The best part is the summary of Professor Eul-Chul Lim’s contribution on “The Desirable Role and Attitude of the Media and Experts”:
Members of the media and experts should conduct strict self-censorship, reflection, and take special countermeasures to prevent the spread of fake news regarding North Korea in the future.
The following steps are proposed as a way to guarantee that members of the media and experts ensure they adhere to desirable roles in reporting on North Korea.
-(Move Toward “Peace-oriented Journalism”)
There is a need to move away from journalism aimed at creating ungrounded distrust and hatred toward North Korea, along with conflict and division in South Korean society, that is based on the hope that South Korea will absorb North Korea or that North Korea’s government will collapse.
Media outlets that deal with North Korea-related issues should contribute to long-lasting peace and stability on the Korean peninsula.
-(Strengthen the Media’s Ability to Self-censor)
Given the lack of heavy punishment or other legal devices aimed at holding media outlets responsible for their reporting, there is a need for media companies to follow the “Journalism Code of Ethics.”
A South Korean in the know once told me that prosecutors here love interrogating academics, because they break under pressure fastest.

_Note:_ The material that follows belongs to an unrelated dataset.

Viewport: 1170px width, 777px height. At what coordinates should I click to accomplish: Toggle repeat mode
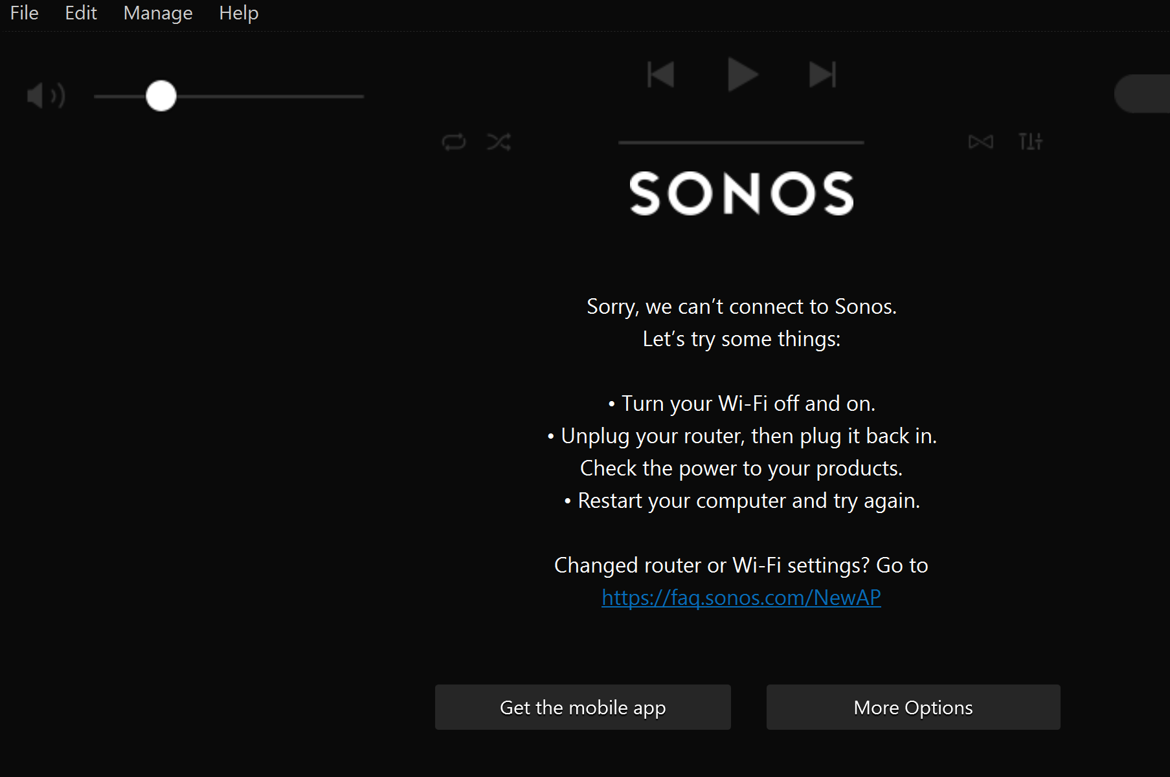point(454,142)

I guess I shouldn’t be surprised to see professors over-conforming by leading the push for self-censorship and government-supportive speech. What I find more striking than the Tongil News-like tone of the Korean text — a tone that has been spreading here since 2017 — is the guilelessness and unguardedness with which the summary was translated into English. The authors seem genuinely unaware of the reaction it is likely to elicit from foreigners, even Moon-friendly ones.